Since it was founded in 1968, Dayton Contemporary Dance Company has often been compared with Alvin Ailey American Dance Theater, founded 10 years before. And with Philadanco and Dallas Black Dance Theater, which started up soon after. These troupes share a focus on the African American experience but also, perhaps less obviously, a model. They are repertory companies, which means they are forever facing the question: What repertory will best serve their dancers and audiences?
How about a beloved masterpiece? That’s what Dayton Contemporary Dance has brought to New York for its run at the Joyce Theater this week: Paul Taylor’s “Esplanade” (1975). It serves as a terrific closer for a three-work program that begins at the other end of the quality spectrum.

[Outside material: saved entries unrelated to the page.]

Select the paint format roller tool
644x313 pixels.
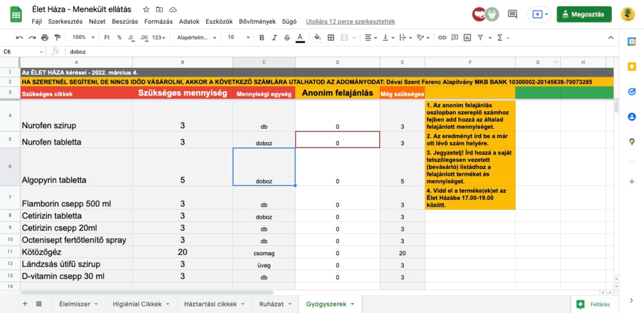click(x=59, y=38)
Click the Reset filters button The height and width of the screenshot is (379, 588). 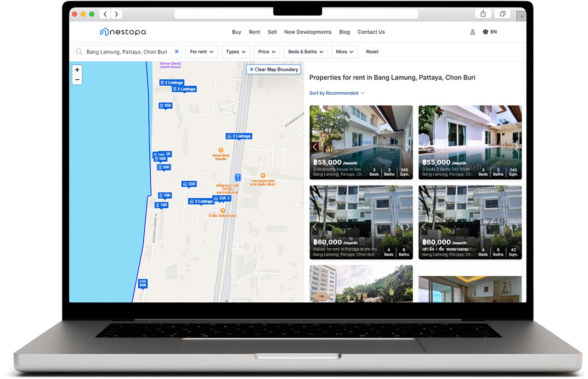click(x=372, y=52)
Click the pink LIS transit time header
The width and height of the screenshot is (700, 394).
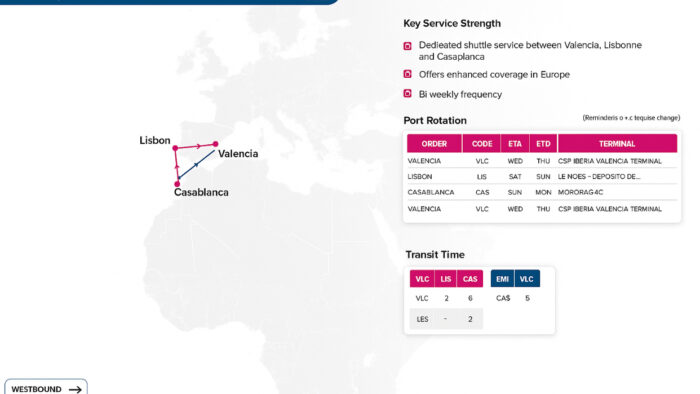pos(446,279)
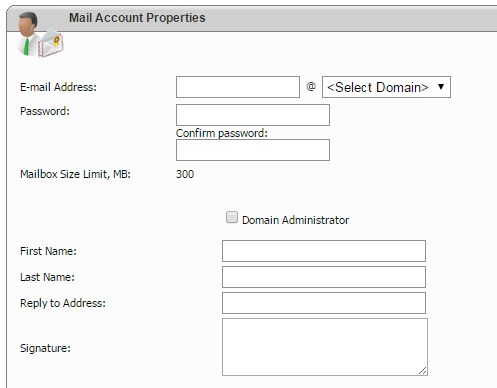Viewport: 497px width, 388px height.
Task: Click the E-mail Address label
Action: (x=58, y=87)
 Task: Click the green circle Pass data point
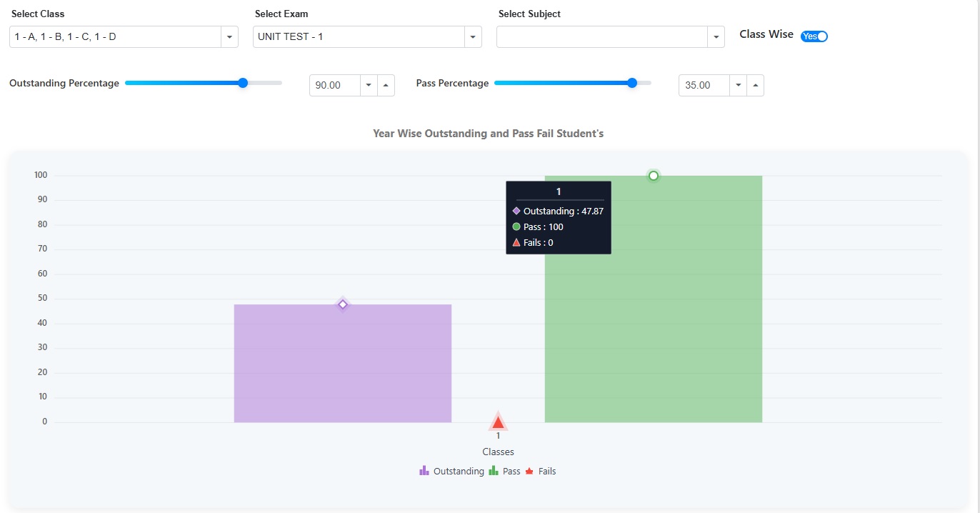(x=653, y=176)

Dayton is the first Black-centered company to perform “Esplanade.” As an addition to the repertory, the work has some symbolic weight as a show of range and an implicit defiance of limited notions about what such a company should do. In performance, though, what seemed to matter more was that Dayton wasn’t the Paul Taylor company.

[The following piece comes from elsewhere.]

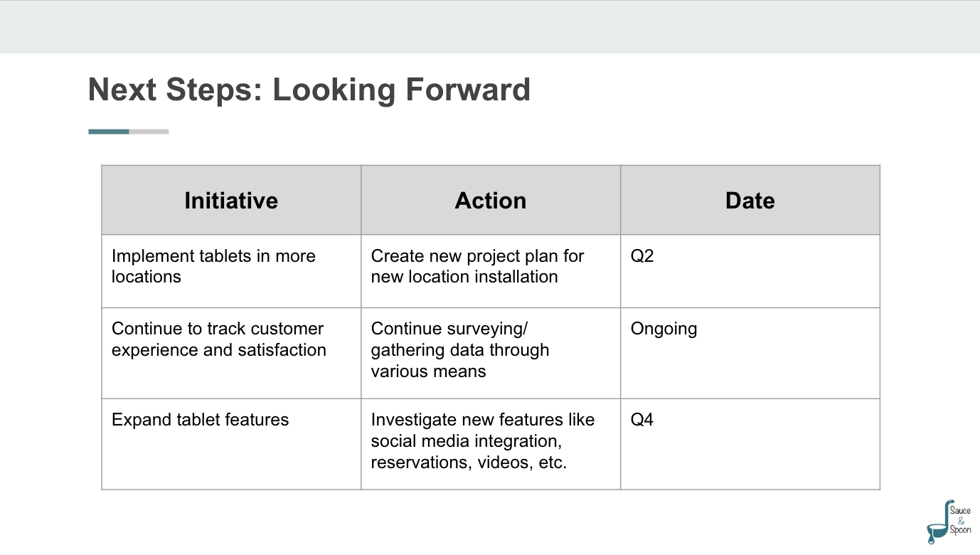Select the Q4 date cell
Viewport: 980px width, 555px height.
750,444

“Esplanade,” inspired by the image of a woman running for a bus, is set to excerpts from Bach violin concertos but is built from simple materials: walking, running. Generation after generation of Taylor dancers have made this look easy. The Dayton dancers reveal how difficult it is.
You can see the mental and physical effort required for the quick shuffling of formations, the courage needed to baseball-slide across the stage without a collision or to leap into someone’s arms. Not yet relaxed into the work, the Dayton dancers slightly rush some of the slower parts, denying the basic moves their full musical values, and they don’t quite let go into the headlong sections.
But their careful attention is touching, and here and there, they find their own take on the classic. During the piece’s most tender moment, when a man lies on his back and a woman walks on him as if scaling a mountain, resting her full weight on his stomach, Dayton’s Sadale Warner ennobles the gesture with elegance.
The program’s middle work, “Jacob’s Ladder,” isn’t a new acquisition. The hip-hop choreographer Rennie Harris made it for the company in 2006, as part of a collection of dances inspired by the painter Jacob Lawrence. It’s not clear what it has to do with Lawrence, but it is clearly the work of a great choreographer.
At first we’re in some kind of bardo realm, with lunging dancers creeping onstage as more back in from the opposite wings. Soon, the music — Zap Mama and other sounds deftly mixed by Darrin Ross — acquires a beat and we enter a paradise of club dancing, alive with shimmying, swiveling, wobbly knees and brilliant footwork. While keeping in the groove, Harris’s sophisticated composition continually layers its materials, setting slow against quick, foreground against background. At the end, the silent screams become sighs of release.
Here, too, the Dayton dancers aren’t entirely at home, a little too stiff to give the work its full idiomatic juice. But as in “Esplanade,” they find their way in flashes, as when Aaron J. Frisby, leaping in a steep arc, hangs in the air.
It’s unfortunate that all this is preceded by Ray Mercer’s “This I Know for Sure” (2017). At one point, we see a dancer under a symbolic lightbulb, swatting at it during an agony-of-creation solo. But this, and the dance around it, is sorely lacking in creativity, saddled with vapid music by Olafur Arnalds and Ludovico Einaudi and others, mired in battle-of-the-sexes clichés and merely feinting at sass.
In Mercer’s work, there is plenty of action but none of the Harris drive. The dancers leap into one another’s arms and step on each other’s bodies, but without the excitement and emotion of “Esplanade.” By the end of the program, there is one thing you know for sure: Dayton can make much better repertory choices than its opener.